The amount of money you will make from a position is important for any job, which can make it difficult to answer the question: "What are your salary requirements"
This can be one of the trickiest questions to answer for an interview. The interviewer is trying to see if your expectations are within what the company is willing to spend. Giving a response that is too high could automatically disqualify you from getting the job. However, giving a response that is too low could mean you are losing out on a lot of dough. Tackle this question intelligently so that you and the employer will be happy.
Points to Emphasize
Ideally, a hiring manager will just tell you what the position pays and you can avoid answering this question altogether. If this question is asked, there are certain things to consider.

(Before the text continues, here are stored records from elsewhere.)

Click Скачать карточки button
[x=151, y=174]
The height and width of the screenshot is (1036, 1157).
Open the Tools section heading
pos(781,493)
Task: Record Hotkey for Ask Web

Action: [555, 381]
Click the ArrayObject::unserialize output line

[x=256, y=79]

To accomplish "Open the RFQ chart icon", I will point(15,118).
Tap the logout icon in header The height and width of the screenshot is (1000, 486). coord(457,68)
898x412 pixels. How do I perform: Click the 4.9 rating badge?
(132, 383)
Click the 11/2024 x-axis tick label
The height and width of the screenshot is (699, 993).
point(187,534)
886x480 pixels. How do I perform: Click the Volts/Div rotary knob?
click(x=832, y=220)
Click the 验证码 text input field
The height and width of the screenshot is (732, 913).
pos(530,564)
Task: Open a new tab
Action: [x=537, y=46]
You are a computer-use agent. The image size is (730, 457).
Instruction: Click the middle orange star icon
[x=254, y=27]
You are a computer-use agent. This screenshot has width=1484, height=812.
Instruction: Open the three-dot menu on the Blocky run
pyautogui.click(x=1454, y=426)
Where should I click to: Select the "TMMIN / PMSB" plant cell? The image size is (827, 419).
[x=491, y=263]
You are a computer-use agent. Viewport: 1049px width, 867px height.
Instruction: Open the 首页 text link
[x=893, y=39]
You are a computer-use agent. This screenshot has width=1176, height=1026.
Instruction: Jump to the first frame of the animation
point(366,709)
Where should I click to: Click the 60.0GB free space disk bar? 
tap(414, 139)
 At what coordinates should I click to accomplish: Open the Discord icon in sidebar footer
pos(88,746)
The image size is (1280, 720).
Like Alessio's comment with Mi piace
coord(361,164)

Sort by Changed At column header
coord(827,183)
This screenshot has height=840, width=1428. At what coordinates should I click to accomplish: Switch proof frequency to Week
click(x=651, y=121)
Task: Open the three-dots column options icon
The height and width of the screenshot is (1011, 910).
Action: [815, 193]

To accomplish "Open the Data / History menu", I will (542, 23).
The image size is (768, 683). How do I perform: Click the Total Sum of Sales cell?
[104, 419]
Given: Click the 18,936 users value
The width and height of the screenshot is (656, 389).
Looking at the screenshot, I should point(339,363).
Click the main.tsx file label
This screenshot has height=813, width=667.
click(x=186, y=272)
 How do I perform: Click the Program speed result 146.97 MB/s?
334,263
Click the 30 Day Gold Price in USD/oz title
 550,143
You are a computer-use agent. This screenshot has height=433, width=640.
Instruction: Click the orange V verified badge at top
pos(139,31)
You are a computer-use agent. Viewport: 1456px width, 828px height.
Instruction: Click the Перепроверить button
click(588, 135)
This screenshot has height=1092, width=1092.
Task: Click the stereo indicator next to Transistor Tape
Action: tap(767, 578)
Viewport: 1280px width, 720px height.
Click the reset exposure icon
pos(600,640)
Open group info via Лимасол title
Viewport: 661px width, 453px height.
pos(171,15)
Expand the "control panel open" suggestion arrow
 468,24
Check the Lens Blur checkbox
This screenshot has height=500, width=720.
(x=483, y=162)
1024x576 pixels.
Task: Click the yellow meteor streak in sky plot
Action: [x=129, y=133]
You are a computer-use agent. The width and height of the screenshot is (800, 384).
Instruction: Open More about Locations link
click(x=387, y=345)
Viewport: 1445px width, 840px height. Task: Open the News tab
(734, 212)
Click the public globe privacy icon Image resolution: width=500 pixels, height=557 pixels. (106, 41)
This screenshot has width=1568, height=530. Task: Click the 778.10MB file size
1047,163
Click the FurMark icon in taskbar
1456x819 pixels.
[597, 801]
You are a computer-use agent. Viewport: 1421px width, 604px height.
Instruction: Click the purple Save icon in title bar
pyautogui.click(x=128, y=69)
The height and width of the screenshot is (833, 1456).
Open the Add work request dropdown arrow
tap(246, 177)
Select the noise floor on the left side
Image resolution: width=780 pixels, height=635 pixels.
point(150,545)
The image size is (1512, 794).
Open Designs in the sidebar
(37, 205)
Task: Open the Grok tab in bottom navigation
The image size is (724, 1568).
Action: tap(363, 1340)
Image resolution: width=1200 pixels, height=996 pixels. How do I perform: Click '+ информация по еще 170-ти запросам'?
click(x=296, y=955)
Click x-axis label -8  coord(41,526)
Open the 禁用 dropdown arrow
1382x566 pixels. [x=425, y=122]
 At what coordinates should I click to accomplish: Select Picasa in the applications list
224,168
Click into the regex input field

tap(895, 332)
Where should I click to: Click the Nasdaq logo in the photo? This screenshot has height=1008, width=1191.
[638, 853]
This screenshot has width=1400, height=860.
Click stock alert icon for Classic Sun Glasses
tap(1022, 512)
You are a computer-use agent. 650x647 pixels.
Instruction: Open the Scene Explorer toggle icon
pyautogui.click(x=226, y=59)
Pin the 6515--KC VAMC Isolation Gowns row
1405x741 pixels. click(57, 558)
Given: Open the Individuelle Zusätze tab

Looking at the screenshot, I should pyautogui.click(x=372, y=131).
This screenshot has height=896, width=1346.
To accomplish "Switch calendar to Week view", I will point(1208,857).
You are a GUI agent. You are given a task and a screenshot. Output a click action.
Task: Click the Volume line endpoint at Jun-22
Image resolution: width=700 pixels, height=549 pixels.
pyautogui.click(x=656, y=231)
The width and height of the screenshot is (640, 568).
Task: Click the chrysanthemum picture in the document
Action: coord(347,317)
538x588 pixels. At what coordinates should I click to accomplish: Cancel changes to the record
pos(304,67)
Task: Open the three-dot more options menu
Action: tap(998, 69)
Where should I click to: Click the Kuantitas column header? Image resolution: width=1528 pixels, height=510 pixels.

- Ask as many questions as you need to learn about the position so you know what a fair salary is
- Ask if they can provide you a salary range first
- Research beforehand to know what people in this position usually make
- Say you are open to negotiating
Hopefully, the job you are applying for is one you will enjoy, but you should still make a fair amount of money to live on.
Mistakes You Should Avoid
Answering this question incorrectly could mean you have already lost the job. Watch out for these easy mistakes to make.
- Don't lie about how much you are currently making
- Don't accept an offer that is far too low
- Don't be afraid of saying you need time to think about their offer
- Avoid giving just a single figure
Giving a range of what you would like to make can work to your advantage because the employer sees that you are open to discussing your salary further.
Your answer will vary depending on the position you are applying for and how badly you need the job, but a solid response should look something like this:
Ultimately, I'm looking for a position with this company that allows for advancement and challenges me. I made $70,000 at my previous job, but I believe the additional skills and experiences I earned should warrant a salary between $75,000 and $80,000. However, I am open to negotiation.
It is important to be flexible with your salary requirement; however, it is also important to not settle for something that is clearly beneath you. If you are the perfect candidate for the job, a prospective employer should have no problem paying you what you are worth.